Nu hadden we wel genoeg cultuur gesnoven en bewogen wij ons al handenwrijvend richting boekwinkel nummer 1. De Selexyz in Amsterdam is lekker groot en al met al zijn we er zeker een uur binnen geweest. In deze winkel zit namelijk ook een klein café! Dat zou in iedere boekwinkel moeten zitten, ik zweer het. Het is zo relaxed om even wat te drinken en een boek uit de winkel door te bladeren. Natuurlijk waren er te veel boeken die aanlokkelijk waren om te kopen, maar ik verliet uiteindelijk met slechts een boekje over Churchill de winkel. Die lag bij de Ramsj voor vier euro en ik kocht het voornamelijk voor de typografie, ook al vind ik Churchill een interessant persoon hoor, daar niet van.

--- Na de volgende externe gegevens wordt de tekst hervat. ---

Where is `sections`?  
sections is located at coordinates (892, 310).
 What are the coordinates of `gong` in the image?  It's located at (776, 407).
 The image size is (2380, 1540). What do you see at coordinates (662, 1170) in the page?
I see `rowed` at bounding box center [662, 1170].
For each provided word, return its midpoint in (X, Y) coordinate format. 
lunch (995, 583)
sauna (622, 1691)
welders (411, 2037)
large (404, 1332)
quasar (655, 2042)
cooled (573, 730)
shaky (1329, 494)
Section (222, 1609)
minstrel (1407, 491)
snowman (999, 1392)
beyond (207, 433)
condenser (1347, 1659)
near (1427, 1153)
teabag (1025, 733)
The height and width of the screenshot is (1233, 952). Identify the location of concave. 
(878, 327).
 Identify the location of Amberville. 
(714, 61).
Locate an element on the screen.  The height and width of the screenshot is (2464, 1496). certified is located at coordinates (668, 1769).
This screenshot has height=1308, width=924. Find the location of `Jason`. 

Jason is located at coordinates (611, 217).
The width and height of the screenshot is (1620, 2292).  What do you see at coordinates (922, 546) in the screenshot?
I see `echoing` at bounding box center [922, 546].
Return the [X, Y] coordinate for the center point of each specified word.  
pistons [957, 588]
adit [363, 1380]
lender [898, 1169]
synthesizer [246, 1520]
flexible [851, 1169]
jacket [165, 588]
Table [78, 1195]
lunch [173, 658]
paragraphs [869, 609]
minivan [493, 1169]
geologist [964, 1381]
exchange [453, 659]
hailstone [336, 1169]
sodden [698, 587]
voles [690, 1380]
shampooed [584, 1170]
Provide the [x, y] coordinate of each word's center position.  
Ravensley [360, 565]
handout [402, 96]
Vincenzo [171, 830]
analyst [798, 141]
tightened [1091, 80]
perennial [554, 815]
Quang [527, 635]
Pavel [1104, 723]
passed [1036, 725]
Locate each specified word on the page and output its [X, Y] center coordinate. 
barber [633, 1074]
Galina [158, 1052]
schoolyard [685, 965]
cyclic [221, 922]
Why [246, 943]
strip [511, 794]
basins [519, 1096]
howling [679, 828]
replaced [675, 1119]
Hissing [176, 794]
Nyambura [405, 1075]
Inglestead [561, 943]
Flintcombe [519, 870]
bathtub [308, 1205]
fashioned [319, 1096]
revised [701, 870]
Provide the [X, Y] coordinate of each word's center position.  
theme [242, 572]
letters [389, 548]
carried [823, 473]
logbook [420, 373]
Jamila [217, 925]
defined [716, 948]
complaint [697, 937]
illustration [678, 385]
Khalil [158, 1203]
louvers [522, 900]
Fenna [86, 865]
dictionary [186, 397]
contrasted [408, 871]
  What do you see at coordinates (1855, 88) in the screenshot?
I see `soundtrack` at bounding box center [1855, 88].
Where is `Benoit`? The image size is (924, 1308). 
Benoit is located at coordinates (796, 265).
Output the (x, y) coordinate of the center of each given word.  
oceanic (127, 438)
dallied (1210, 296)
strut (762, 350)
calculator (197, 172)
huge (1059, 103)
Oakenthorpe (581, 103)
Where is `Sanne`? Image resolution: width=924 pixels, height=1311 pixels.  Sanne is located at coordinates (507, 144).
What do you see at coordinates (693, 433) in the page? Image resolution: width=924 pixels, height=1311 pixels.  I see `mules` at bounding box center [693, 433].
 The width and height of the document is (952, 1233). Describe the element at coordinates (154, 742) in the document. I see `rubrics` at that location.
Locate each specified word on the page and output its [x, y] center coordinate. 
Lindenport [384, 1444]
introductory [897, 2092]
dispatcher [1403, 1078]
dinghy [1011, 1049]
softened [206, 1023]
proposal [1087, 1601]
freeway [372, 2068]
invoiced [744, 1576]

We gingen door naar Atheneum, een geweldige boekwinkel bestaande uit allerlei kleine kronkelkamertjes. Daar ging mijn hart sneller staan van hét boek uit het vakgebied van Internationale Betrekkingen ‘The Twenty Year Crisis’ van E. Carr. Ik heb het ooit geleend van de bieb en letterlijk verslonden, dus ik wilde het echt heel graag kopen. Helaas leent mijn budget zich er momenteel niet voor. Ook zou ik liever die kopie van de bieb willen hebben. Die viel van ellende bijna uit elkaar, rook lekker oud, en jan en alleman had in de kantlijn zitten krabbelen. Geweldig! Nou, hij staat op m’n verlanglijstje.
De laatste boekhandel was een Amerikaanse. Volgens mij heette die ook ‘The American Bookstore’, maar pin me er niet op vast. Deze was strakker ingericht, had een grote sectie SF/Fantasy, alsmede een batterij aan World of Warcraft boeken en poppetjes (wat ik heel hilarisch vond). De poppetjes van twee Murlocs had ik bijna meegenomen, maar ja, toch een beetje geldverspilling. M’n voeten deden inmiddels echt superveel pijn, dus het werd zo langzamerhand tijd om terug te gaan naar de trein.
Bij de Bijenkorf, die overigens nog overeind staat, gingen we even plassen en daar hebben ze toch een achterlijk systeem. Je moet eerst 0,50 cent betalen bij een automaat, en dan krijg je zelfs een bonnetje voordat je naar binnen mag. Jeminee zeg, ik wil alleen even snel pissen, doe normaal! Het WC papier was niet eens zacht, gewoon van dat enkele-laags gerecycled kut spul. Waar betaal ik dan die 0,50 cent voor, als ik niet eens eerste klas m’n billen af kan vegen? Tot zover deze verhandeling over de WC’s bij de Bijenkorf.
De trein naar Utrecht stond al klaar en wederom verliep de rit voorspoedig. We genoten nog even na van deze perfecte dag, de eerste echte lente dag! Het was supergezellig, en in de lente gaan we deze actie zeker herhalen, maar dan waarschijnlijk in Arnhem.